The Seattle scene, like most underground scenes, became paranoid as soon as the major labels’ ears pricked up (see what I mean about possessiveness now?). In fact, this was a golden era for mainstream avoidance - just look at the paranoid naming of ‘Indie’ music. Reverse snobbery is commonplace in audiences – artists are often expected to exhibit totally vernacular, even rudimentary skills – any sign of musical training can be an uncomfortable trait (other than the obvious punk rock, another clear example is the fierce reprehension Nashville’s flawless session playing received from their enemies). Reverse snobbery is also present in artists – a denial of commercial recording techniques, having originated from Sun Records and Sam Philip’s deliberate botch jobs in the 50’s, has been weaving it’s way further into guitar music’s creed during the last ten years or so. This denial, fitting snugly into Alex Ross’ fifth stage, he describes as having “no special claim to musical truth; indeed it easily becomes another effect – the effect of no effect.”

When grunge reared it’s dirty, scabby head, it was not from the vanguard of revolutionary, revelatory inspiration, but from the dregs of an existing scene - hardcore punk. Hardcore punk was just a step away from the first wave of ‘punk’ around ‘77, which evolved from earlier 70’s proto-punk like Patti Smith and the New York dolls, which in turn was derived from New York’s underground rock scene in the 60’s - see The Velvet Underground or The Fugs. Hm, what? How does that fit into your five stages, Alex? Moreover, when you consider that, for instance, the Velvet Underground also influenced, say, Kraftwerk, who practically invented popular electronic music, and that punk also evolved into (to name just a handful); new wave, alternative rock, thrash metal, emo, stoner rock, gothic, the new romantics etc; it seems obvious to me that the relationships between progressive and reactionary movements are intensely complicated. In fact, arguably all movements are progressive and reactionary – part of a singular evolutionary movement.

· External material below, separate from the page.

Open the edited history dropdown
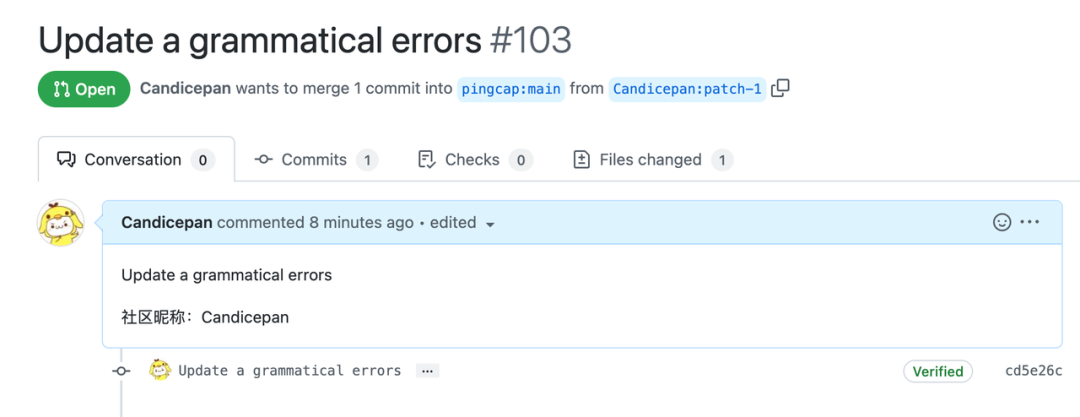 click(x=463, y=223)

‘Roots’ music is another style that is persistently reclaimed, and reinvented. Even just one album – Harry Smith’s cult mixtape of field recordings; ‘The Anthology Of American Folk Music’ - continues to provide the foundations for whole areas of music, which it has done solidly since the 50’s. One of today’s interpretations, free folk, has both progressive and reactionary written all over it. Whilst it is clearly a ‘folk’, and therefore a retrospective style, its experimental nature has led it to be latched onto mostly by fans of the avant garde.

More often than not, a progressive movement in music is the expression of a wider social progressive movement. For example, Jamaica’s declaration of independence coincided with the birth of Ska – its uplifting, celebratory vibe is clearly connected with Jamaica’s political mood of the time.

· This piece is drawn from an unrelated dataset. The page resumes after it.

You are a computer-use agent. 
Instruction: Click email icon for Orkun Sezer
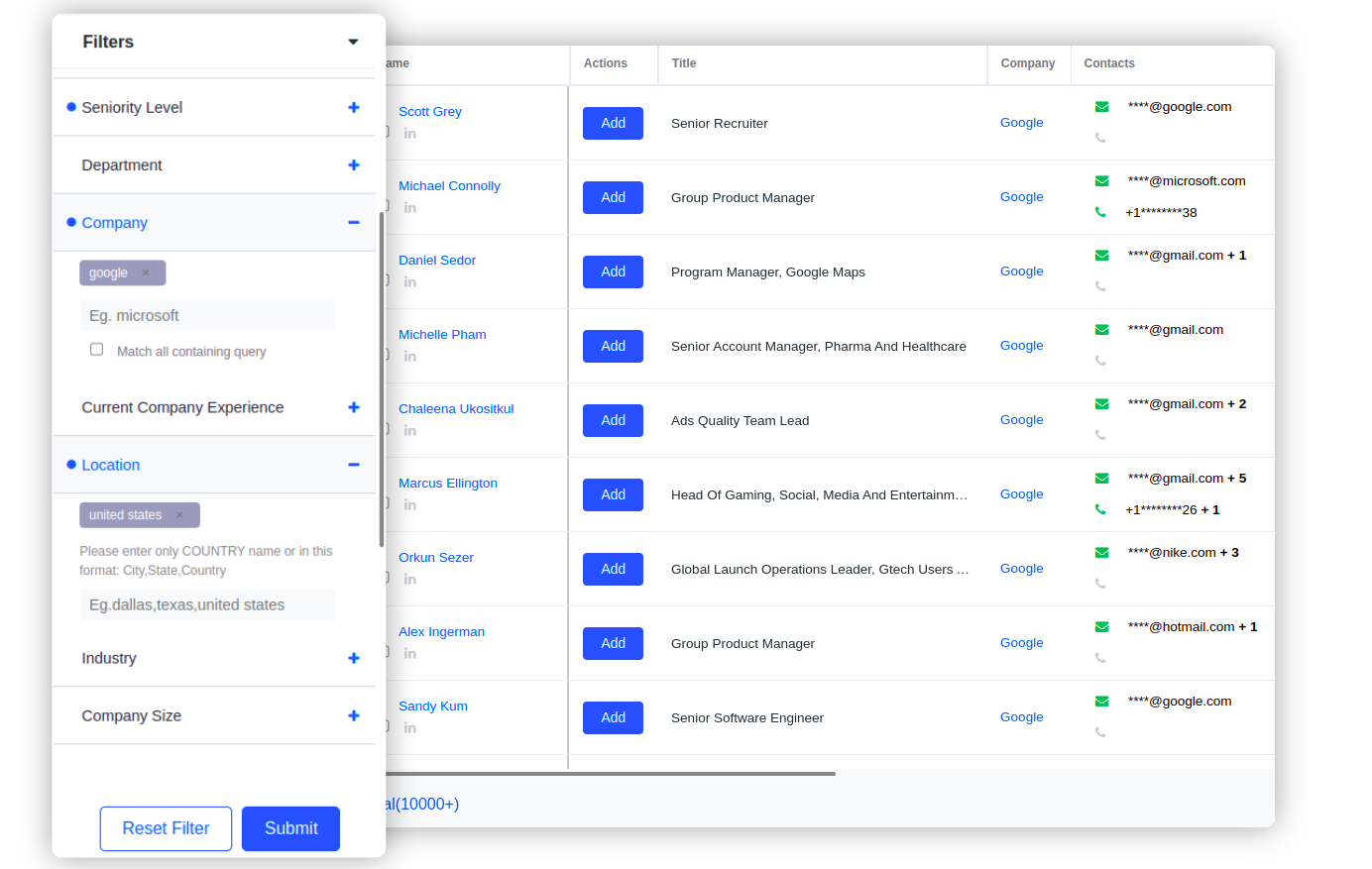click(x=1101, y=553)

The flux of musical evolution shoots spider webs through time – trying to separate, define and classify its parts, rather than accept its holistic interconnection, is a pointless and destructive endeavour - much like it is in the study of anything. But that’s another essay.

Mecca for invention

Music’s engine shifted gear when Thomas Edison discovered he could capture a moment in time on a small wax-coated cylinder. A momentum in its evolution picked up like never seen before. As the process (and cultural integration) of recording developed, so too did musicians. Simply having a reference point, and the ability to listen to themselves revolutionized how they played, as well as revolutionizing the importance of authenticity. Today, recording equipment is so easily accessible that not only does it play a central role in artists’ development; the ability to understand it has become a prerequisite of being a musician. With such a huge range of music available through recordings, it’s not hard to see where the complex system of possession and representation described earlier comes from.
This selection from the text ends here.